- **Task to complete**
Retype the records below exactly as they appear.

[Dataset entries]
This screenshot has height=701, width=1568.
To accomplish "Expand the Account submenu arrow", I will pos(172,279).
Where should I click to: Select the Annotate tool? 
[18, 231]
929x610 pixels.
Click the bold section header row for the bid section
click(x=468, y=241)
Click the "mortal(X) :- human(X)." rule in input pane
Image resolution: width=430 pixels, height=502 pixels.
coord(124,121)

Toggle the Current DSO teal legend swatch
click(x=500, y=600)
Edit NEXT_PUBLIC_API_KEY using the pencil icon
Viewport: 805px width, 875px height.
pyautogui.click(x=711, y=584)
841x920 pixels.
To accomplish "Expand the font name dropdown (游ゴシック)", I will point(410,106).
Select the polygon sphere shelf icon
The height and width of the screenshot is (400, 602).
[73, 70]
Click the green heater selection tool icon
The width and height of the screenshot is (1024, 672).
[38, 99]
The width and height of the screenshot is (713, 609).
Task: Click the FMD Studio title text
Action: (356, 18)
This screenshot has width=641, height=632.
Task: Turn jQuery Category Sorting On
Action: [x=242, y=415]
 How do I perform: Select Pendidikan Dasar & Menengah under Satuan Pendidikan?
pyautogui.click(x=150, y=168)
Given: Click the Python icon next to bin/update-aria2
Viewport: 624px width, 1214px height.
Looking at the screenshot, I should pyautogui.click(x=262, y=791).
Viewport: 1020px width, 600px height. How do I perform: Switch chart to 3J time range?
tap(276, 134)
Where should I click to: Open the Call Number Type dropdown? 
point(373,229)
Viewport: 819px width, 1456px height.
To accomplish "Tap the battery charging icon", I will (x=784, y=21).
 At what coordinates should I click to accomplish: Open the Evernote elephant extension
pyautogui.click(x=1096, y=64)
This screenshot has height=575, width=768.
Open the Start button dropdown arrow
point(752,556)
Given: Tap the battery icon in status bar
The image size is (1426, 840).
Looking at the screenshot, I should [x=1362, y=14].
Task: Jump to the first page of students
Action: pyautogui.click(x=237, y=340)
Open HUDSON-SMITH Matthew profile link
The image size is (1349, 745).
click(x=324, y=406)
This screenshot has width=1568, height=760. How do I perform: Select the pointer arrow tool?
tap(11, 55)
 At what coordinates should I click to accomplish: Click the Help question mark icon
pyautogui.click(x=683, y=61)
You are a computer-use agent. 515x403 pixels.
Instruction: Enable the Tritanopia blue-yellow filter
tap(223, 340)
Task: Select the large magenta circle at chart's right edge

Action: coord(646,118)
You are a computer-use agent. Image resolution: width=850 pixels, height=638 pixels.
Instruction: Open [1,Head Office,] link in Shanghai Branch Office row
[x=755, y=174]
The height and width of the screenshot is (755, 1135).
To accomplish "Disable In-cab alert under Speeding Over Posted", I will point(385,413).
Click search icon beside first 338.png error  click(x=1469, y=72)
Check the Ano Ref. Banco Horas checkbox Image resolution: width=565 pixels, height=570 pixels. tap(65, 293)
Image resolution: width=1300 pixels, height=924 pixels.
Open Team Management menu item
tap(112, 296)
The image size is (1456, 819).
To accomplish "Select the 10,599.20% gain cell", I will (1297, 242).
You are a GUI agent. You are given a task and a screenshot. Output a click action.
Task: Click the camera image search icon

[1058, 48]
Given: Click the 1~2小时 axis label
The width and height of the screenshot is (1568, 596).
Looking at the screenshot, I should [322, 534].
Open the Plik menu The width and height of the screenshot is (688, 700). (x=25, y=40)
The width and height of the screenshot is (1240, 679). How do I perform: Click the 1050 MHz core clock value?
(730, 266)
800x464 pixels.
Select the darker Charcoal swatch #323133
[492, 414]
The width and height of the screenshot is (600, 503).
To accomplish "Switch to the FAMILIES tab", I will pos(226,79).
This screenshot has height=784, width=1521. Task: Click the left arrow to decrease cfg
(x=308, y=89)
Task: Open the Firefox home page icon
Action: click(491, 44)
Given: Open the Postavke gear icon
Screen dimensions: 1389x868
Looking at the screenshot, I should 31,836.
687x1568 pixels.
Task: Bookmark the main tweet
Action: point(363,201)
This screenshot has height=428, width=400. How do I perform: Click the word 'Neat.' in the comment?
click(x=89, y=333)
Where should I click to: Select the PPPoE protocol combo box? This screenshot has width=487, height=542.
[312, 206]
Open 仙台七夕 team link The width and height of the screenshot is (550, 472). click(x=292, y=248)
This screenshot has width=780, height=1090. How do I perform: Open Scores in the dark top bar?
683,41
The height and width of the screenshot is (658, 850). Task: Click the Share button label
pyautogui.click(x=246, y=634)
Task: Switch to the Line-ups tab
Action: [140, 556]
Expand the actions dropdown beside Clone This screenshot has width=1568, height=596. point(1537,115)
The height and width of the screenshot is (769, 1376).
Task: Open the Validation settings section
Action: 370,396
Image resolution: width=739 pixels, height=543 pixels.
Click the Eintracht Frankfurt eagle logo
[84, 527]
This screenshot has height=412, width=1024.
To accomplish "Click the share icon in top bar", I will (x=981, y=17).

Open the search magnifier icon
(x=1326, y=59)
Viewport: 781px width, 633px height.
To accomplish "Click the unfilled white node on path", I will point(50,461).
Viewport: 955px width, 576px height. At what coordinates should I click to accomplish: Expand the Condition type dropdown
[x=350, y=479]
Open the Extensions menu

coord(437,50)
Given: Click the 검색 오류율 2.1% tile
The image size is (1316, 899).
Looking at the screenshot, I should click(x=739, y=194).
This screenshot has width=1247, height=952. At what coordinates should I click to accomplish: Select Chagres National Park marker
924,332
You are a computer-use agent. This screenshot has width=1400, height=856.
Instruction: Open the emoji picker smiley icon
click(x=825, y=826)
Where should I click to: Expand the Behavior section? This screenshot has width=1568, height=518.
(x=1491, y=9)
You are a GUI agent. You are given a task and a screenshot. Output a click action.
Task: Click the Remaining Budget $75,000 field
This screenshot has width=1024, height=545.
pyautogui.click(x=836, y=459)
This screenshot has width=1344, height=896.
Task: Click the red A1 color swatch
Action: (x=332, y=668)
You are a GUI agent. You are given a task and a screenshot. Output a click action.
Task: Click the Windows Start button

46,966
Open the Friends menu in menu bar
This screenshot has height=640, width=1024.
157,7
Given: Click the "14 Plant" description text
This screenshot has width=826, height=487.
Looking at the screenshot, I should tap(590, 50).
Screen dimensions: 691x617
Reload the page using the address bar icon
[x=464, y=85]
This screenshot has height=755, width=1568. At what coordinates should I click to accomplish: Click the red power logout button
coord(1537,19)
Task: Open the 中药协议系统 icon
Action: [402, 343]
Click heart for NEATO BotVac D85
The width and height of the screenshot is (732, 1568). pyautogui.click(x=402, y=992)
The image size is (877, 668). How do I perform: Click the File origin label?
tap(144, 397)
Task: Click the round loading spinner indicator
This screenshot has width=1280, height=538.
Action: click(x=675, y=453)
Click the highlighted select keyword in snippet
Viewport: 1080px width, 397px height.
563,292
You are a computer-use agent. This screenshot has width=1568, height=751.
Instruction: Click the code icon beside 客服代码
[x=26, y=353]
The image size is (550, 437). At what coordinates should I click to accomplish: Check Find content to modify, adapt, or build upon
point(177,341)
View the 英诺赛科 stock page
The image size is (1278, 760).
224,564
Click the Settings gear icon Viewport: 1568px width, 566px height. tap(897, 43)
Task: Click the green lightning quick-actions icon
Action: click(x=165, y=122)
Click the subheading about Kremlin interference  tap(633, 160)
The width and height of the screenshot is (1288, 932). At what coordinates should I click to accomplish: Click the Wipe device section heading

- **Solution for this exercise**
This screenshot has height=701, width=1568.
To accomplish "Expand the Account submenu arrow", I will pos(172,279).
Where should I click to: Select the Annotate tool? 
[18, 231]
929x610 pixels.
Click the bold section header row for the bid section
click(x=468, y=241)
Click the "mortal(X) :- human(X)." rule in input pane
Image resolution: width=430 pixels, height=502 pixels.
coord(124,121)

Toggle the Current DSO teal legend swatch
click(x=500, y=600)
Edit NEXT_PUBLIC_API_KEY using the pencil icon
Viewport: 805px width, 875px height.
pyautogui.click(x=711, y=584)
841x920 pixels.
To accomplish "Expand the font name dropdown (游ゴシック)", I will point(410,106).
Select the polygon sphere shelf icon
The height and width of the screenshot is (400, 602).
[73, 70]
Click the green heater selection tool icon
The width and height of the screenshot is (1024, 672).
[38, 99]
The width and height of the screenshot is (713, 609).
Task: Click the FMD Studio title text
Action: (356, 18)
This screenshot has width=641, height=632.
Task: Turn jQuery Category Sorting On
Action: [x=242, y=415]
 How do I perform: Select Pendidikan Dasar & Menengah under Satuan Pendidikan?
pyautogui.click(x=150, y=168)
Given: Click the Python icon next to bin/update-aria2
Viewport: 624px width, 1214px height.
Looking at the screenshot, I should pyautogui.click(x=262, y=791).
Viewport: 1020px width, 600px height. How do I perform: Switch chart to 3J time range?
tap(276, 134)
Where should I click to: Open the Call Number Type dropdown? 
point(373,229)
Viewport: 819px width, 1456px height.
To accomplish "Tap the battery charging icon", I will (x=784, y=21).
 At what coordinates should I click to accomplish: Open the Evernote elephant extension
pyautogui.click(x=1096, y=64)
This screenshot has height=575, width=768.
Open the Start button dropdown arrow
point(752,556)
Given: Tap the battery icon in status bar
The image size is (1426, 840).
Looking at the screenshot, I should [x=1362, y=14].
Task: Jump to the first page of students
Action: pyautogui.click(x=237, y=340)
Open HUDSON-SMITH Matthew profile link
The image size is (1349, 745).
click(x=324, y=406)
This screenshot has width=1568, height=760. How do I perform: Select the pointer arrow tool?
tap(11, 55)
 At what coordinates should I click to accomplish: Click the Help question mark icon
pyautogui.click(x=683, y=61)
You are a computer-use agent. 515x403 pixels.
Instruction: Enable the Tritanopia blue-yellow filter
tap(223, 340)
Task: Select the large magenta circle at chart's right edge

Action: coord(646,118)
You are a computer-use agent. Image resolution: width=850 pixels, height=638 pixels.
Instruction: Open [1,Head Office,] link in Shanghai Branch Office row
[x=755, y=174]
The height and width of the screenshot is (755, 1135).
To accomplish "Disable In-cab alert under Speeding Over Posted", I will point(385,413).
Click search icon beside first 338.png error  click(x=1469, y=72)
Check the Ano Ref. Banco Horas checkbox Image resolution: width=565 pixels, height=570 pixels. tap(65, 293)
Image resolution: width=1300 pixels, height=924 pixels.
Open Team Management menu item
tap(112, 296)
The image size is (1456, 819).
To accomplish "Select the 10,599.20% gain cell", I will (1297, 242).
You are a GUI agent. You are given a task and a screenshot. Output a click action.
Task: Click the camera image search icon

[1058, 48]
Given: Click the 1~2小时 axis label
The width and height of the screenshot is (1568, 596).
Looking at the screenshot, I should [322, 534].
Open the Plik menu The width and height of the screenshot is (688, 700). (x=25, y=40)
The width and height of the screenshot is (1240, 679). How do I perform: Click the 1050 MHz core clock value?
(730, 266)
800x464 pixels.
Select the darker Charcoal swatch #323133
[492, 414]
The width and height of the screenshot is (600, 503).
To accomplish "Switch to the FAMILIES tab", I will pos(226,79).
This screenshot has height=784, width=1521. Task: Click the left arrow to decrease cfg
(x=308, y=89)
Task: Open the Firefox home page icon
Action: click(491, 44)
Given: Open the Postavke gear icon
Screen dimensions: 1389x868
Looking at the screenshot, I should 31,836.
687x1568 pixels.
Task: Bookmark the main tweet
Action: point(363,201)
This screenshot has height=428, width=400. How do I perform: Click the word 'Neat.' in the comment?
click(x=89, y=333)
Where should I click to: Select the PPPoE protocol combo box? This screenshot has width=487, height=542.
[312, 206]
Open 仙台七夕 team link The width and height of the screenshot is (550, 472). click(x=292, y=248)
This screenshot has width=780, height=1090. How do I perform: Open Scores in the dark top bar?
683,41
The height and width of the screenshot is (658, 850). Task: Click the Share button label
pyautogui.click(x=246, y=634)
Task: Switch to the Line-ups tab
Action: [140, 556]
Expand the actions dropdown beside Clone This screenshot has width=1568, height=596. point(1537,115)
The height and width of the screenshot is (769, 1376).
Task: Open the Validation settings section
Action: 370,396
Image resolution: width=739 pixels, height=543 pixels.
Click the Eintracht Frankfurt eagle logo
[84, 527]
This screenshot has height=412, width=1024.
To accomplish "Click the share icon in top bar", I will (x=981, y=17).

Open the search magnifier icon
(x=1326, y=59)
Viewport: 781px width, 633px height.
To accomplish "Click the unfilled white node on path", I will point(50,461).
Viewport: 955px width, 576px height. At what coordinates should I click to accomplish: Expand the Condition type dropdown
[x=350, y=479]
Open the Extensions menu

coord(437,50)
Given: Click the 검색 오류율 2.1% tile
The image size is (1316, 899).
Looking at the screenshot, I should click(x=739, y=194).
This screenshot has width=1247, height=952. At what coordinates should I click to accomplish: Select Chagres National Park marker
924,332
You are a computer-use agent. This screenshot has width=1400, height=856.
Instruction: Open the emoji picker smiley icon
click(x=825, y=826)
Where should I click to: Expand the Behavior section? This screenshot has width=1568, height=518.
(x=1491, y=9)
You are a GUI agent. You are given a task and a screenshot. Output a click action.
Task: Click the Remaining Budget $75,000 field
This screenshot has width=1024, height=545.
pyautogui.click(x=836, y=459)
This screenshot has width=1344, height=896.
Task: Click the red A1 color swatch
Action: (x=332, y=668)
You are a GUI agent. You are given a task and a screenshot. Output a click action.
Task: Click the Windows Start button

46,966
Open the Friends menu in menu bar
This screenshot has height=640, width=1024.
157,7
Given: Click the "14 Plant" description text
This screenshot has width=826, height=487.
Looking at the screenshot, I should tap(590, 50).
Screen dimensions: 691x617
Reload the page using the address bar icon
[x=464, y=85]
This screenshot has height=755, width=1568. At what coordinates should I click to accomplish: Click the red power logout button
coord(1537,19)
Task: Open the 中药协议系统 icon
Action: [402, 343]
Click heart for NEATO BotVac D85
The width and height of the screenshot is (732, 1568). pyautogui.click(x=402, y=992)
The image size is (877, 668). How do I perform: Click the File origin label?
tap(144, 397)
Task: Click the round loading spinner indicator
This screenshot has width=1280, height=538.
Action: click(x=675, y=453)
Click the highlighted select keyword in snippet
Viewport: 1080px width, 397px height.
563,292
You are a computer-use agent. This screenshot has width=1568, height=751.
Instruction: Click the code icon beside 客服代码
[x=26, y=353]
The image size is (550, 437). At what coordinates should I click to accomplish: Check Find content to modify, adapt, or build upon
point(177,341)
View the 英诺赛科 stock page
The image size is (1278, 760).
224,564
Click the Settings gear icon Viewport: 1568px width, 566px height. tap(897, 43)
Task: Click the green lightning quick-actions icon
Action: click(x=165, y=122)
Click the subheading about Kremlin interference  tap(633, 160)
The width and height of the screenshot is (1288, 932). At what coordinates should I click to accomplish: Click the Wipe device section heading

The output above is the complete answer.